HeartSaVioR edited a comment on pull request #34089:
URL: https://github.com/apache/spark/pull/34089#issuecomment-1035821675


   Thanks for the detailed inputs, @ijuma .
   
   > If the expectation for Spark users is that a minor release is a drop-in 
replacement and no action is expected from users, then I agree that the above 
poses a problem.
   
   Seems like it is not a drop-in replacement which remains my concern on 
upgrade.
   
   @dongjoon-hyun 
   
   We are releasing a new minor version, NOT a new major version, which end 
users easily expect that upgrading is "drop-in replacement". From what I 
understand is, Spark community is struggling very hard about NOT bringing the 
behavioral changes in minor version to respect the semantic versioning. That is 
why whenever we bring the change we make a safeguard against config and the 
default value is "keep the existing behavior" in many cases, unless we release 
a major version or the change is to solve the correctness issue.
   
   When we evaluate bumping a new major version of dependency, we must be fully 
aware of the breaking changes the bumping will bring to us. The breaking 
changes on config are one of things we totally missed. We didn't know about 
this till @ijuma explained to us. This is a huge hole in the process. We are 
saying we can fix that, but what if I wasn't here and we just let it go?
   
   After this PR we force our users to use Kafka client 3.1 (end users wouldn't 
know the change before they look into their new dependency tree), without 
knowing about the details what are the benefits they will gain and what are the 
possible risks they will also get. This is a non-trivial problem.
   
   > For example, Kafka dropped support for Scala 2.11 and added support for ZK 
3.5.7 in Apache Kafka 2.5. We did a [KIP for the 
former](https://cwiki.apache.org/confluence/display/KAFKA/KIP-531%3A+Drop+support+for+Scala+2.11+in+Kafka+2.5)

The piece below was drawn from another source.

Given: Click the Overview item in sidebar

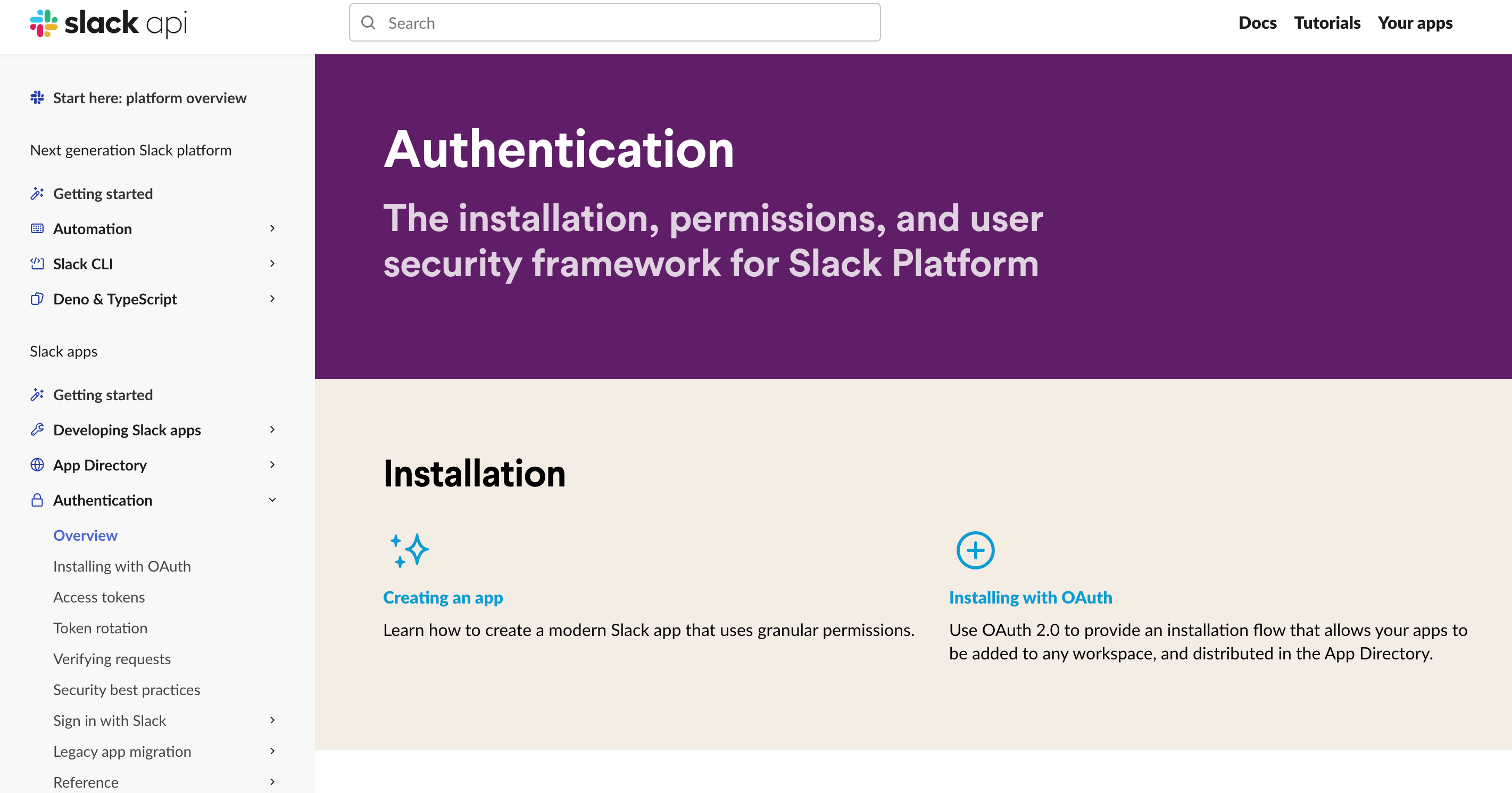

 (Scala 2.11 upgrade), but did not do a KIP for the latter (ZK 3.5.x upgrade) 
as our analysis indicated that it was a compatible upgrade given how Kafka uses 
ZK. Even though it was a .7, this ZK version did have a bunch of critical bugs 
in it still, but they would probably not have been found and fixed if we had 
delayed adoption.
   
   This is a good example, ZK 3.5.x upgrade didn't go through KIP (in other 
words, dependency upgrade tends to go through KIP), because the analysis 
indicated that it was a compatible upgrade given how Kafka uses ZK. Should we 
do the analysis and share the result before moving on, instead of simply 
checking with existing tests and say "OK we are good to go"? 
   
   The testing in staging/production, should have been done before merging, 
because doing post-review is NOT a "comfortable" action, and PR author also is 
NOT that comfortable from post-review comments. "Let us do this first and leave 
the remaining on post-reviewing because we can always revert it", works 
technically, but everyone is not comfortable with this.